---- Records for processing

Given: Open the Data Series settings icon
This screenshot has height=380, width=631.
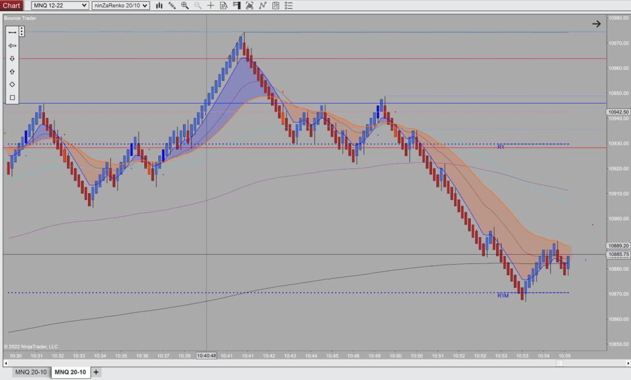Looking at the screenshot, I should 223,6.
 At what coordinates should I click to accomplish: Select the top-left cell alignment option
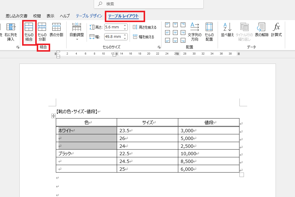point(168,24)
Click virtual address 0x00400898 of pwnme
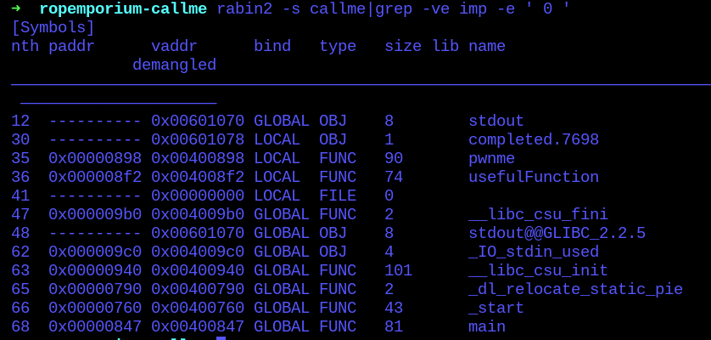The image size is (711, 340). click(198, 158)
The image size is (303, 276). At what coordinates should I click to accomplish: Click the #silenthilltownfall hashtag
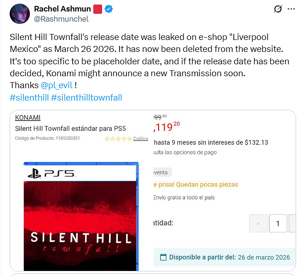click(x=86, y=97)
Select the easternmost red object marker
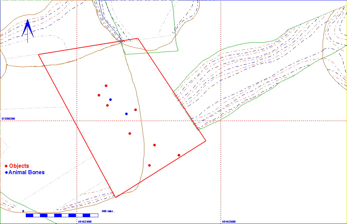This screenshot has height=224, width=347. pos(179,155)
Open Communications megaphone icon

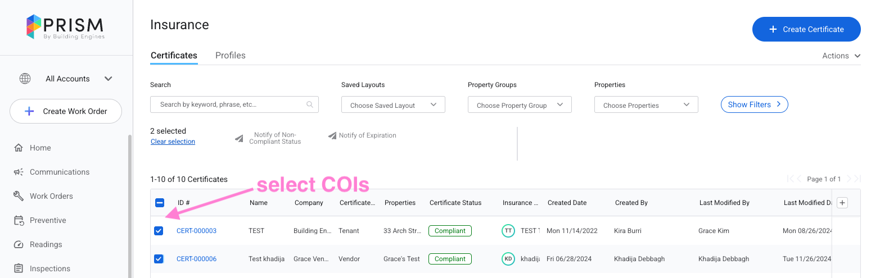tap(19, 172)
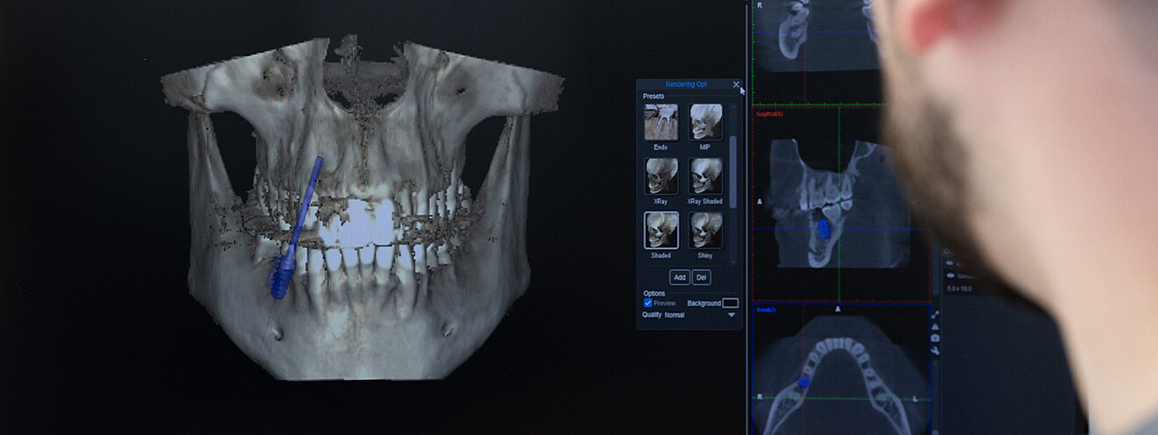Image resolution: width=1158 pixels, height=435 pixels.
Task: Click the camera snapshot icon beside axial view
Action: 936,339
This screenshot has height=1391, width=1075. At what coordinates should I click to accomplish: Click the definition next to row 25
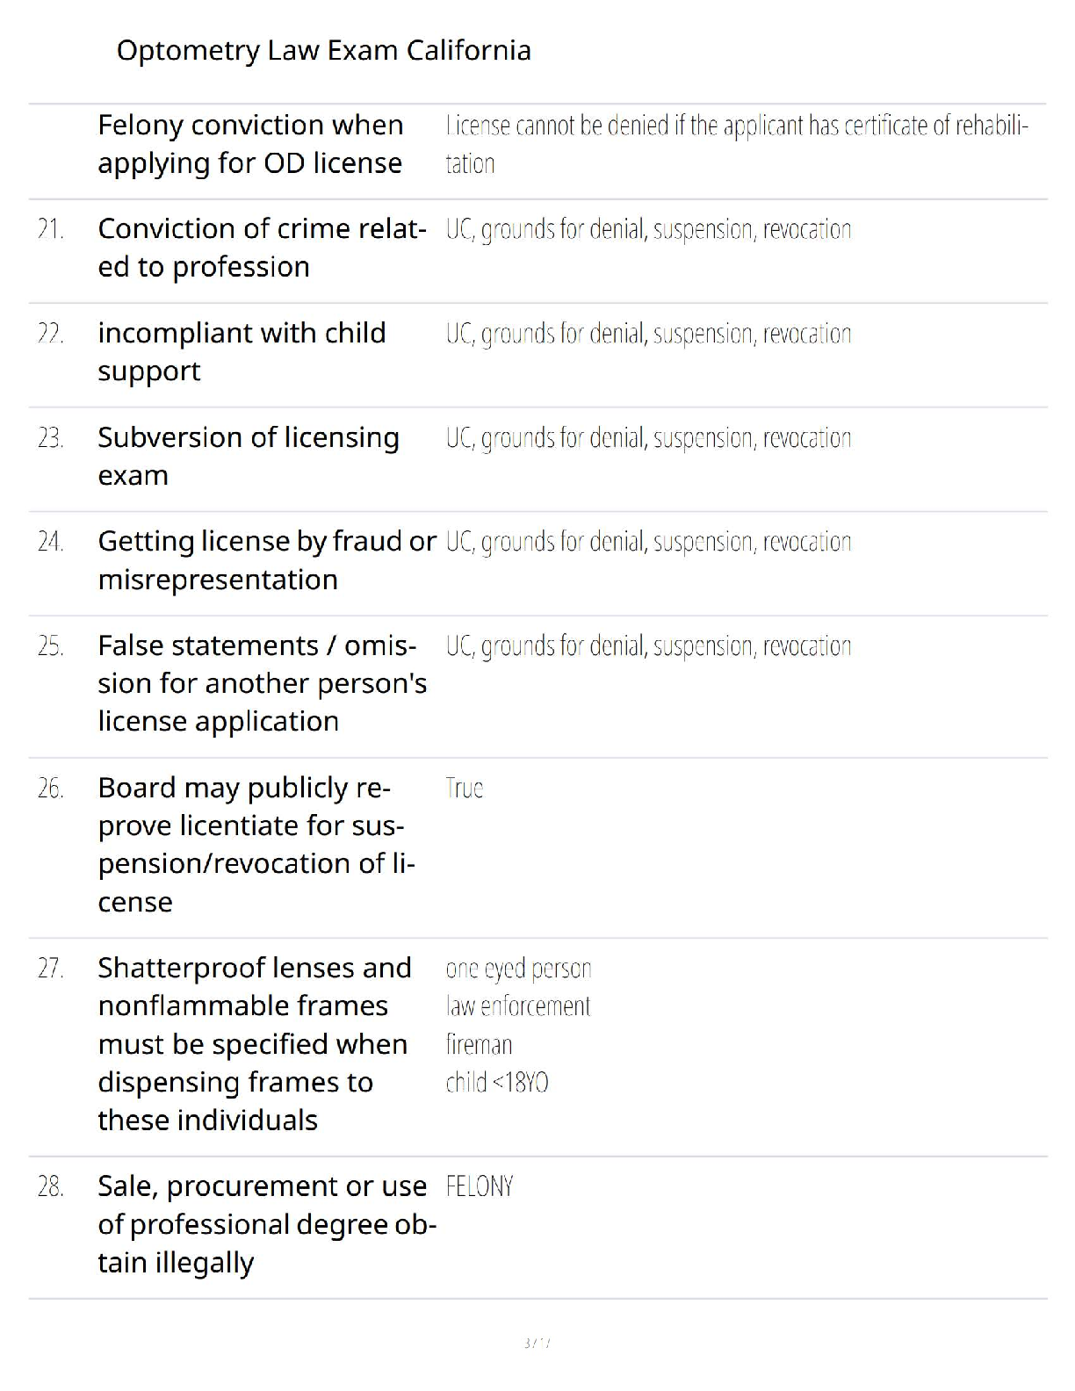648,646
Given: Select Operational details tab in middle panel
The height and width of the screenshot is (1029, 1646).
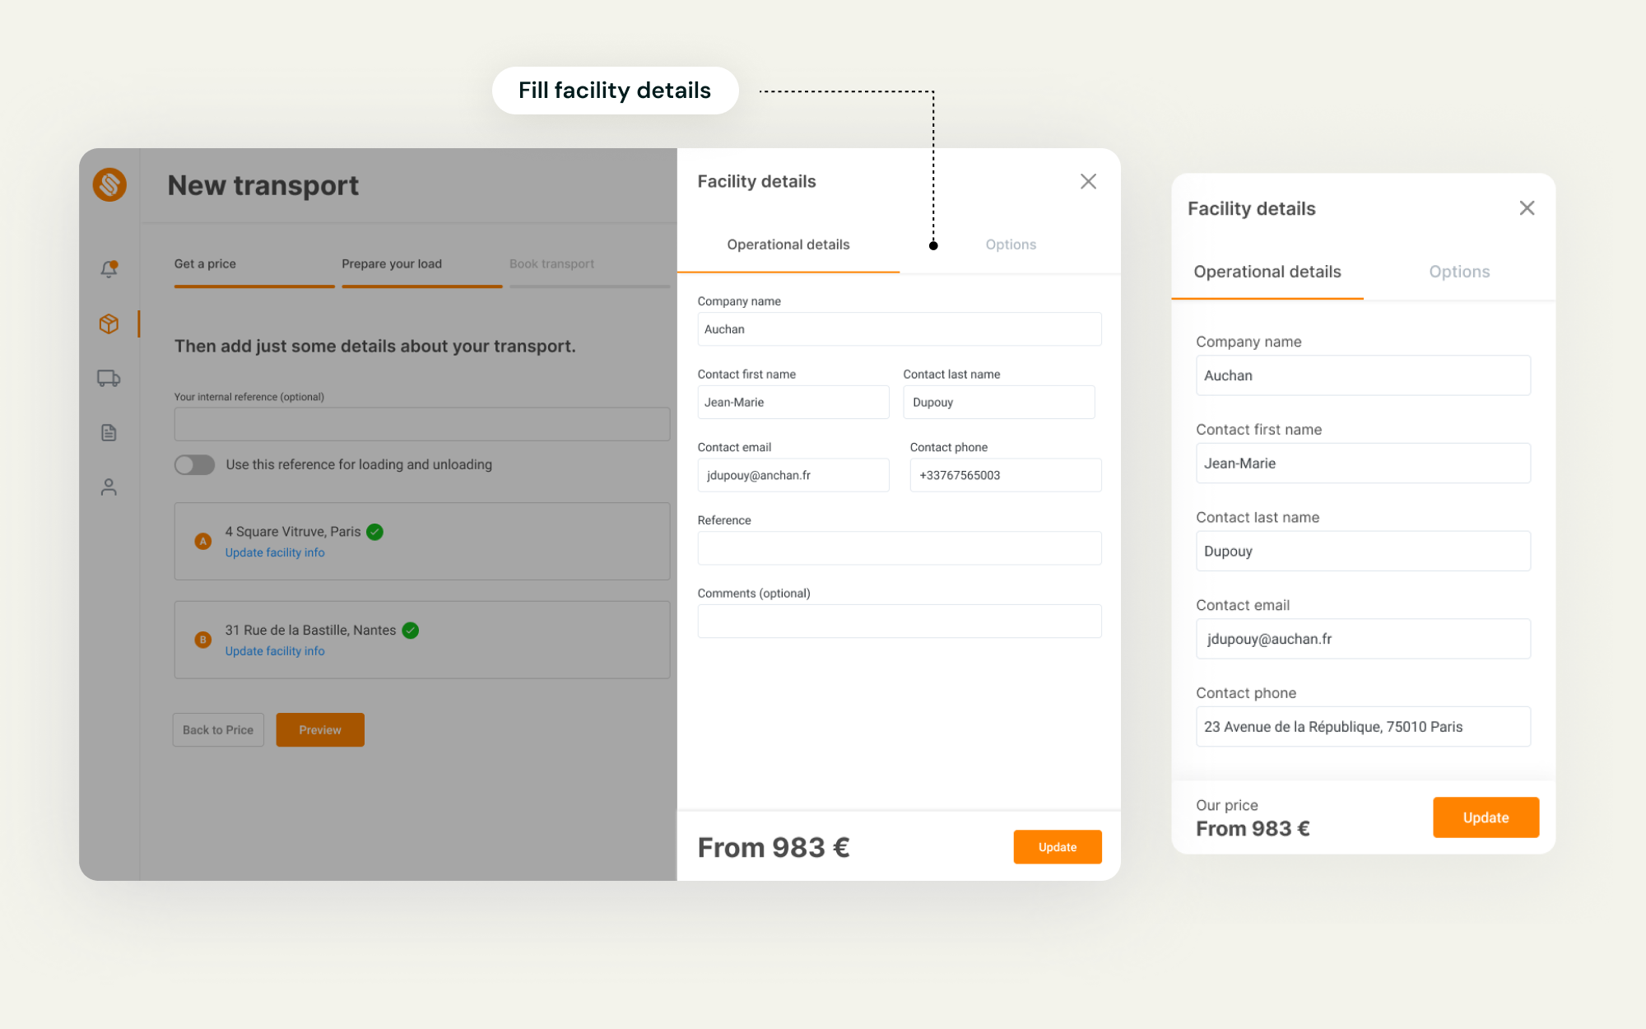Looking at the screenshot, I should click(x=788, y=244).
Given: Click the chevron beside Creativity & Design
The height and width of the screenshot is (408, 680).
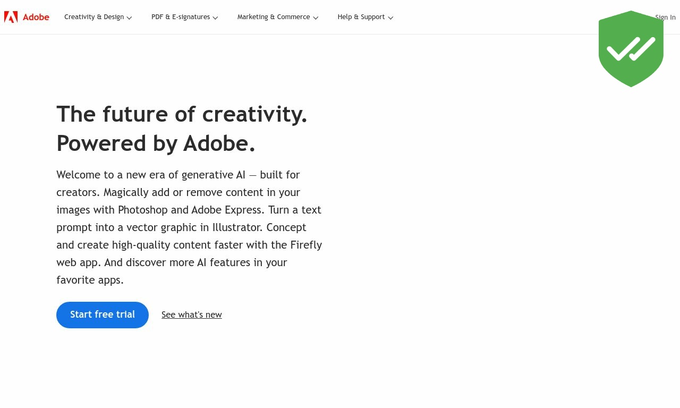Looking at the screenshot, I should click(x=129, y=18).
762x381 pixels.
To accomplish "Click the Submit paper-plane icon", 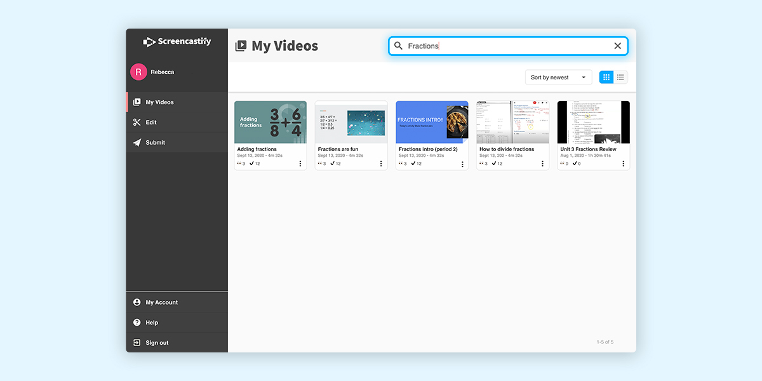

--------

▶ Description of the task
Should a line in the material contain "Given", copy it.

▶ Response
Given: Open the Data Series settings icon
Given: Select Operational details tab in middle panel
Given: Click the chevron beside Creativity & Design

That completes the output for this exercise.